In [180]:
import numpy as np
import pandas as pd 
import matplotlib as mpl
import matplotlib.pyplot as plt
from matplotlib import ticker
import seaborn as sns
pd.plotting.register_matplotlib_converters()
%matplotlib inline
import os

In [119]:
train = pd.read_csv("train.csv")

In [13]:
train.head()

In [14]:
train.tail()

The data contains the following information:

* Pclass - a proxy for socio-economic status (SES) where 1st = Upper, 2nd = Middle and 3rd = Lower.
* Sex - male and female.
* Age - fractional if it less than 1 and age estimation in the form of xx.5.
* SibSp - number of siblings / spouses aboard the Synthanic; siblings are brother, sister, stepbrother and stepsister and spouses are husband and wife (mistresses and fiancés were ignored).
* Parch - # of parents / children aboard the Synthanic; parents are mother and father; child are daughter, son, stepdaughter and stepson. Some children travelled only with a nanny, therefore Parch is 0 for them.
* Fare - the paassenger fare.
* Cabin - the cabin number.
* Emarked - port of embarkation where C is Cherbourg, Q is Queenstown and S is Southampton.
* Ticket - ticket number.
* Name - passengers name.
* Survived - target variable where 0 is not survived and 1 is survived.

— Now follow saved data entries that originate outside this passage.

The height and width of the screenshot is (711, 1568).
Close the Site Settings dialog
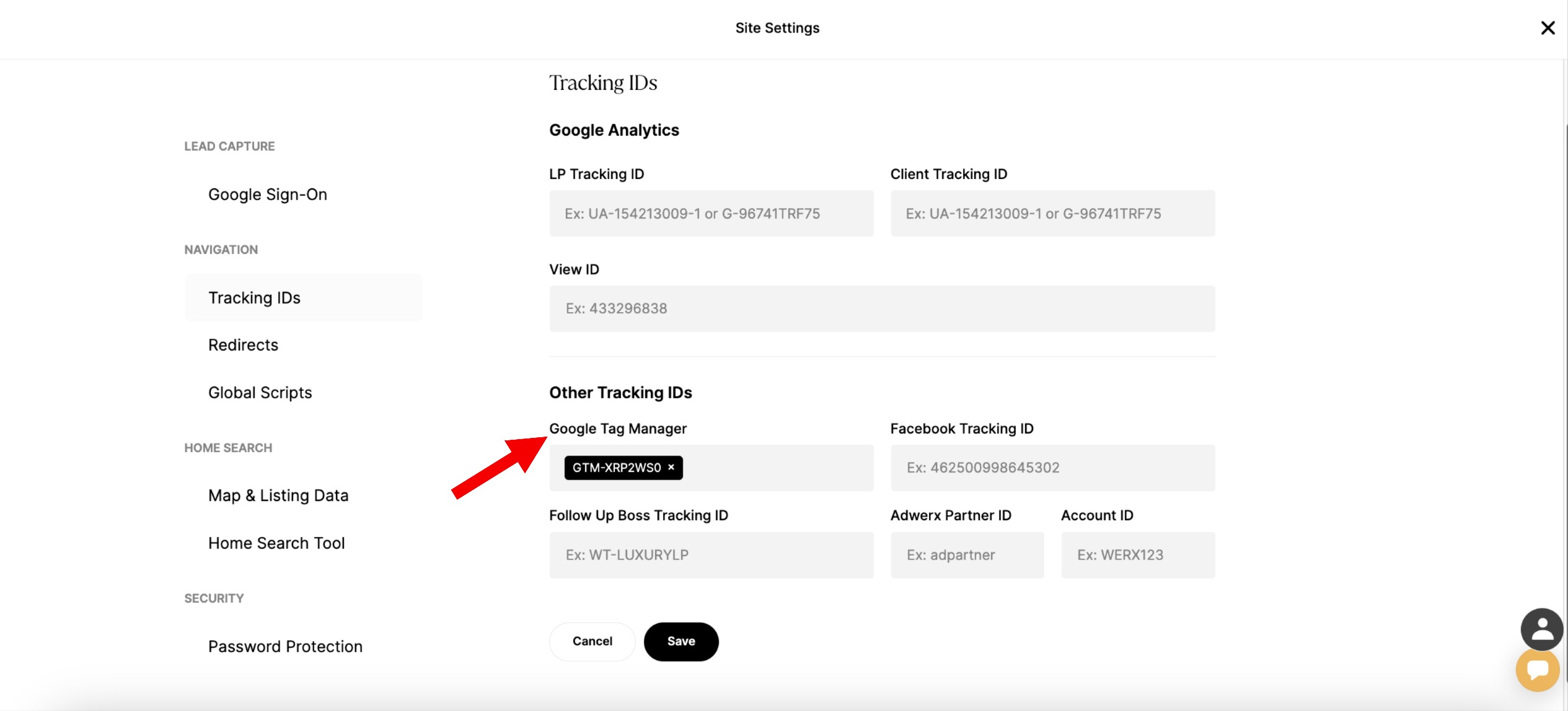point(1548,28)
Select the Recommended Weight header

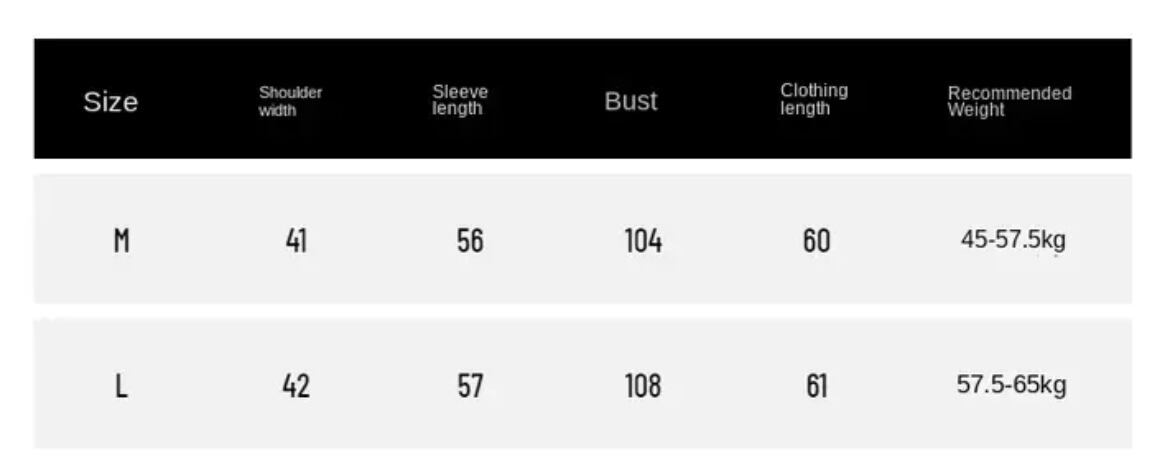pos(1009,101)
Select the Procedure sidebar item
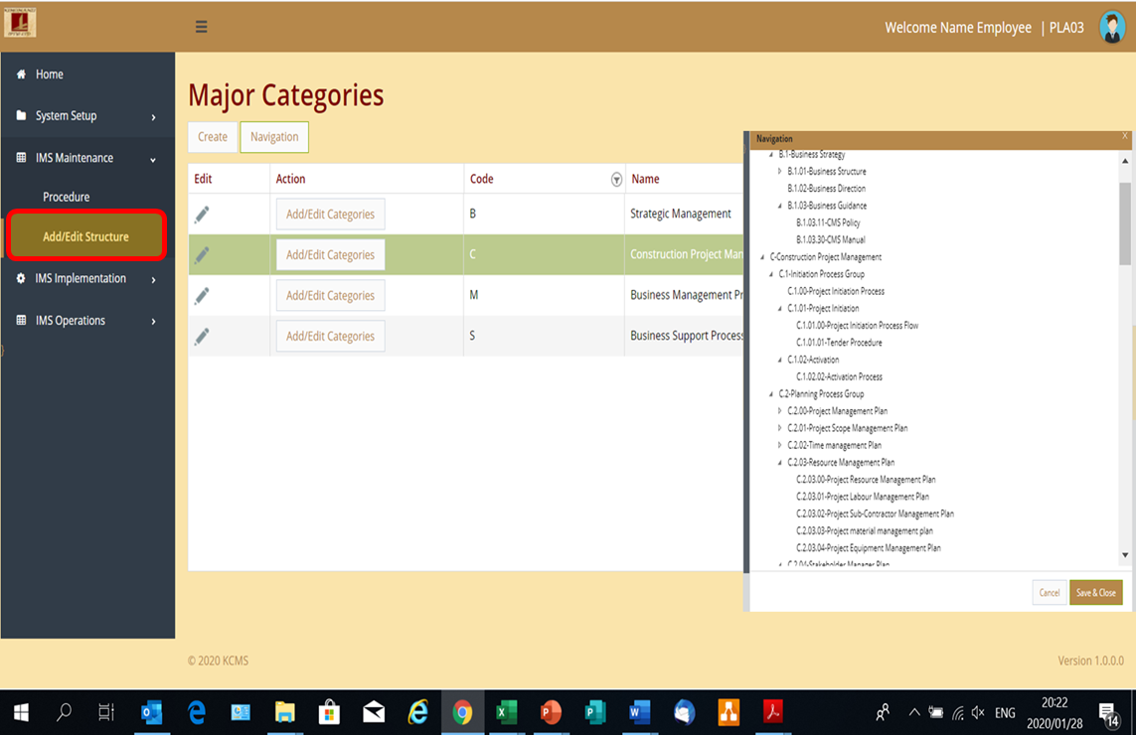This screenshot has width=1136, height=735. [x=66, y=197]
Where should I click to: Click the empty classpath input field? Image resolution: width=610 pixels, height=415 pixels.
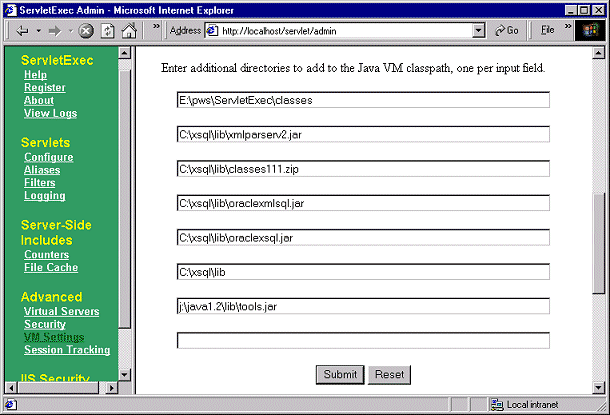pos(363,341)
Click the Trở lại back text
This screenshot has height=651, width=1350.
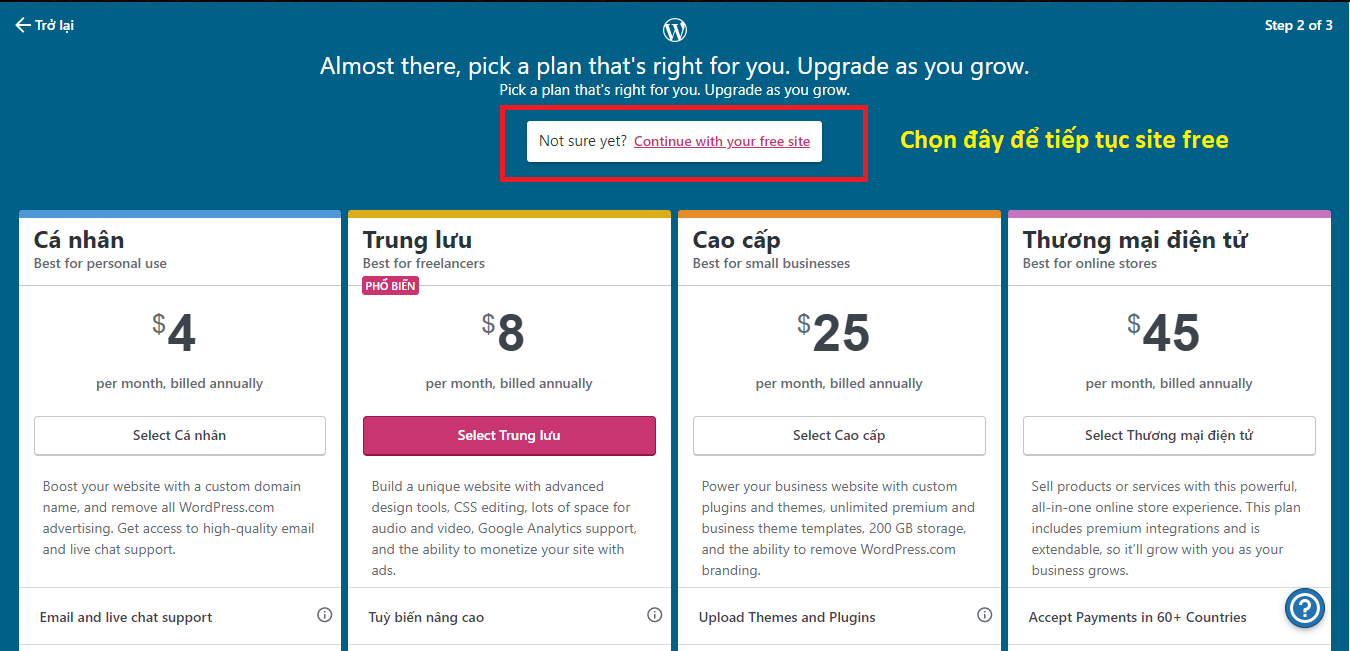click(55, 25)
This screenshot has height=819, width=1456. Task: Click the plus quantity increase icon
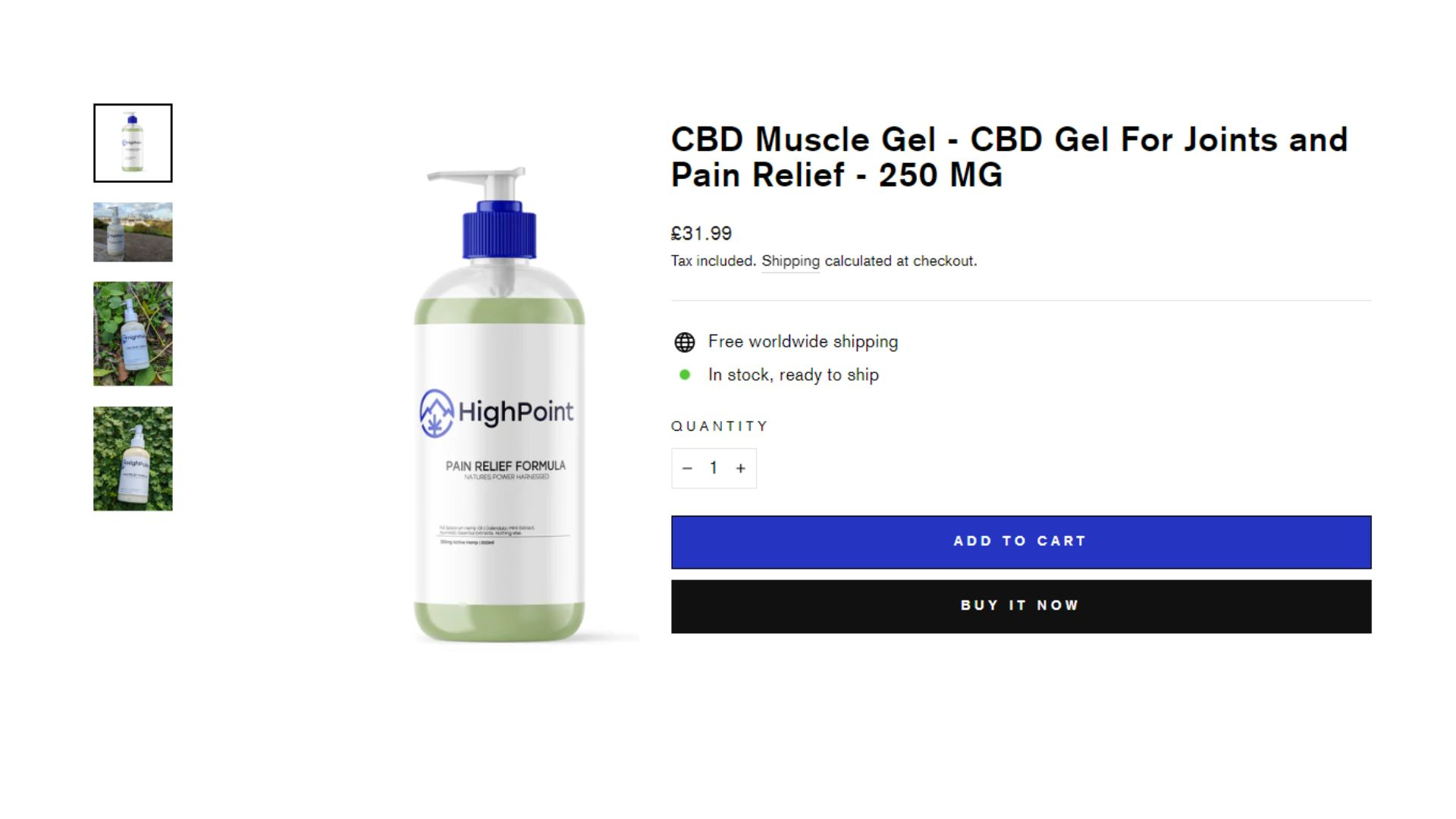point(741,469)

Missing values in dataset:

In [3]:
 sum(train.isnull().sum())


Check missing values in dataset Age and cabin column has missing values which later needs to be treated:

In [5]:
train.isnull().sum()

* train dataset have a same 100,000 rows.
* There is 76,165 missing values in the train dataset.
* Features that have missing values are Age, Ticket, Fare, Cabin and Embarked.
* Most of the missing value come from Cabin feature, which contributed almost 90% of missing values in train dataset.
* In a row wise, it contributes around 70% of the data. Missing values need to be treated carefully.

In [18]:
train.info()

Statistical information about the data:

In [7]:
train.describe()

Age :
Mean Age = 38 Min Age = 0.08 Max Age 87

Pclass :
3 different types of classes available

SibSp : assengers have travelled with sibling sapling

Parch : assengers have travelled with parent and child 

In [10]:
train.duplicated().sum()

No duplicated values 

Correlation of different variables:

In [12]:
sns.heatmap(train.corr() , cmap="YlGnBu")

In [21]:
sns.countplot( train['Survived'] , hue = train['Survived'])
train['Survived'].value_counts()

Majority of passengers were not able to survive and died in the accident



In [34]:
plt.figure(figsize=(7,5))
sns.countplot( train['Pclass'] , hue = train['Pclass'])
train['Pclass'].value_counts()

Majority of passengers travelled in Pclass 3 , followed by 1 and then 2

In [38]:
sns.countplot( train['Parch'] , hue = train['Parch'])
train['Parch'].value_counts()

In [130]:
sns.barplot(x=train['Survived'], y=train['Age'])
train['Survived'].value_counts()

In [102]:
sns.countplot( train['Sex'] , hue = train['Sex'])
train['Sex'].value_counts()

In [71]:
nan_data = (train.isna().sum().sort_values(ascending=False) / len(train) * 100)[:6]
fig, ax = plt.subplots(1,1,figsize=(7, 5))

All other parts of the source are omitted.